Barry Sealey and Peter Shakeshaft kicked off the University of Edinburgh Archangel Speaker series tonight about the Angel Investment market in Scotland. Here are my notes from the talk (which means that some of the points were directly copied from the slides).
Barry Sealey is co-founder of Archangel Informal Investment, originally formed in 1992 and has 100 investors. Currently chairman of Indigo.
Peter Shakeshaft – currently chairing LINC Scotland
Barry Sealey, Co-founder of Archangel
We are all here because we’re a successful country and we want to be. UK economic growth will come from new businesses and new technologies. Now, going back in the day, it was an investment fund – ICFC and now called 3i. Many funds have moved away from funding startups and focus on mature businesses as they manage large funds. Most of the formal funds have moved up the ladder. Many of the VCs are doing “bigger” startups. Banks do not support early stage and only realistic options for young startups nowadays – is friends and families – and business angels.
Business angels are individuals who invest their own cash and provide practical help. We have a vigorous angel community. Archangel is the largest, but it is not the only one.
Peter Shakeshaft - LINC Scotland talking about wider angel market in Scotland
Scotland is one of the most active angel investment syndicates in the world.
There is a growth of angel investment, but there is a slow down and maybe leveling off, but not finished 2009 yet.
Back in 2000, there were only 2 syndicates – Archangel and Braveheart, since then we now have 19 syndicates – plus another 3/4 in the making. The more mature the syndicate gets the more likely they are to have a lot of existing investments, so they spend time supporting the ones they have rather than doing new deals. It is therefore really important to have new syndicates because they have money right away.
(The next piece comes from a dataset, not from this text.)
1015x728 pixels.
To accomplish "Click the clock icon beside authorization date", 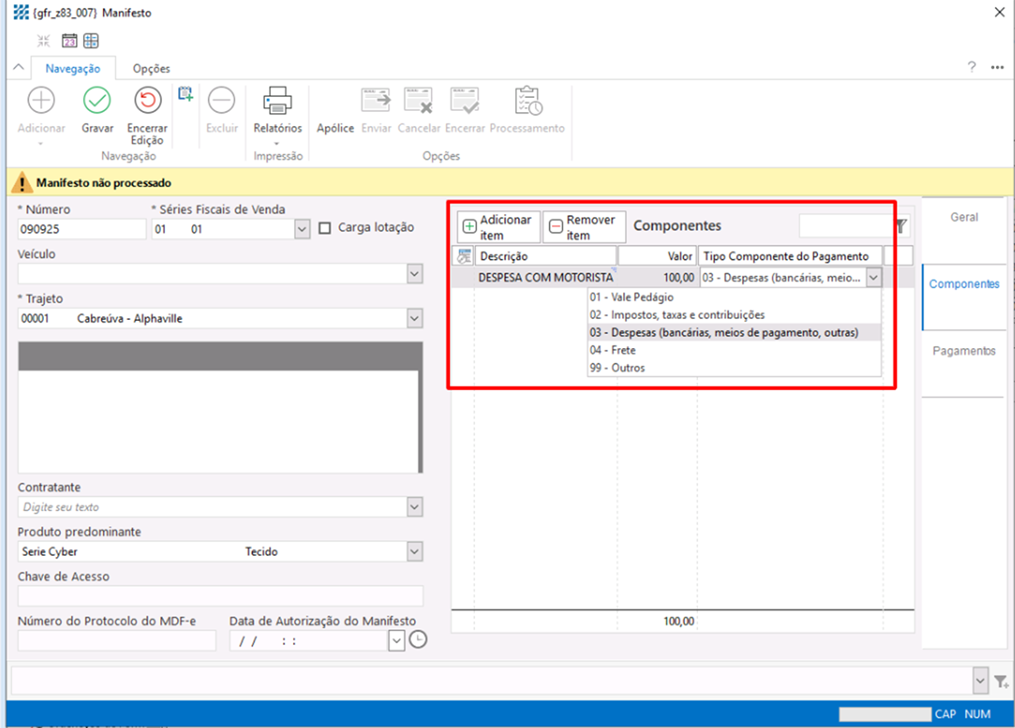I will [418, 640].
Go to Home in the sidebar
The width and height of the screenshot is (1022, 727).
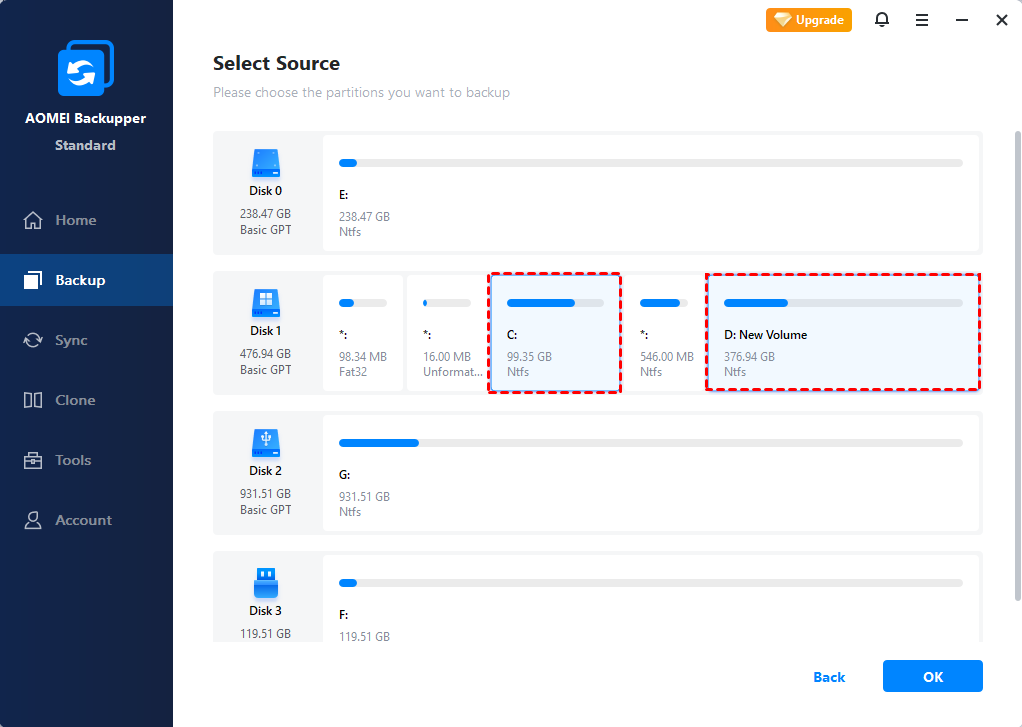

Drivers of success? Why is Scotland so successful?
- Withdrawal of CV funds. The angels came in to fill the vacuum of funds.
- Existence of LINC Scotland and role models like Archangel. LINC’s prime aim is to work to increase single angels and angel syndicates.
- The Scottish Co-investment fund was created in 2003 – it was unique and important. We are aware that there is a global jealously! Had a party from France the other day. Private sector decides to invest, then public will follow
- Emergence of a separate asset class – no point putting money in banks, property, or high risk but high return early stage companies.
In Scotland, there is an important demand side.
- Scotland’s history of invention and innovation, there are many many inventions. Scotland is a innovative country.
- Government support – great support. Have a number of innovations in Scotland – such as the proof of concept fund, and the investor ready process. John Swinney and Jim Mathers are supporters.
If you are starting out, what sources are there?
- VCs – not interested in early stage companies, and tend to be shortish terms
- Banks – they’ve never really been a key financer of early stage companies
- Grants – encourage people to go for grants – but not terribly smart money – i.e. not a lot of help
- Family, friends (and fools) – it might be emotionally attached money
- Angels – one key element of angel money is that its smart money. they are looking after investment, and provide on-going help
- Sales – there is no better money to get your company than sales
Hand back to Barry to talk about the history of Archangel.
Started in 1992, with 2 founders based in Edinburgh. Now 100+ investors, Scotland’s leading angel syndicate, one of the largest and most active in Europe. Compares well with angel groups in Silicon Valley. Focus on early-stage Scottish companies across all technology sectors (life science, IT, advanced tech). A fundamental focus on high growth companies. Co-invest with other angel groups.
Hands on skills to build young companies – we invest solely in equity. Extensive network to tap into for directors, due diligence, deal referrals, fundraising, services and sales. Influence and contacts in public, private sector.
General investment strategy:
- Companies based in Scotland, mostly central belt
- All tech sectors with defensible IP and USPs, with patents
- High growth potential with global reach
- Focus on startup and early stage
- Equity investment that qualifies for tax relief (EIS)
- Typical initial investment from 250k-500k with deal size from 25k to 2million plus support
- Chief executive and team review about 100 proposals a year
- Likely ones are developed and brought to the board
- Board must be unanimous and invest first 100k
- Wider group invited to invest
- Never failed to raise funds
Current portfolio – 23 active companies. Companies employ approx 800 people on Scotland
Archangel portfolio highlights – optos, touch bionics, flexitricity
- 23 companies
- average age of investment – 5 years
- avg amount – £1.5m
- SE investment – 18/23
- CV investment – 4/23
- Avg new deals per years – 3
- avg number of rounds – 5
- avg numb er of angels – 22
- profitable companies – 5
- 74% product focused
- 26% services
- Funded 12 spinouts from uni and NHS.
- new deals in 2008 – 1
- follow ons in 2008 – 2008
- Scottish enterprise – 27
- VC – 11
- Seeded 63
- Failed/moribund – 29
- Flotation – 3
- profitable companies – 3
Why do we do it? We want to make money, but also because it is very satisfying to support young innovative people, talk about technology and money, but the important bit is the money.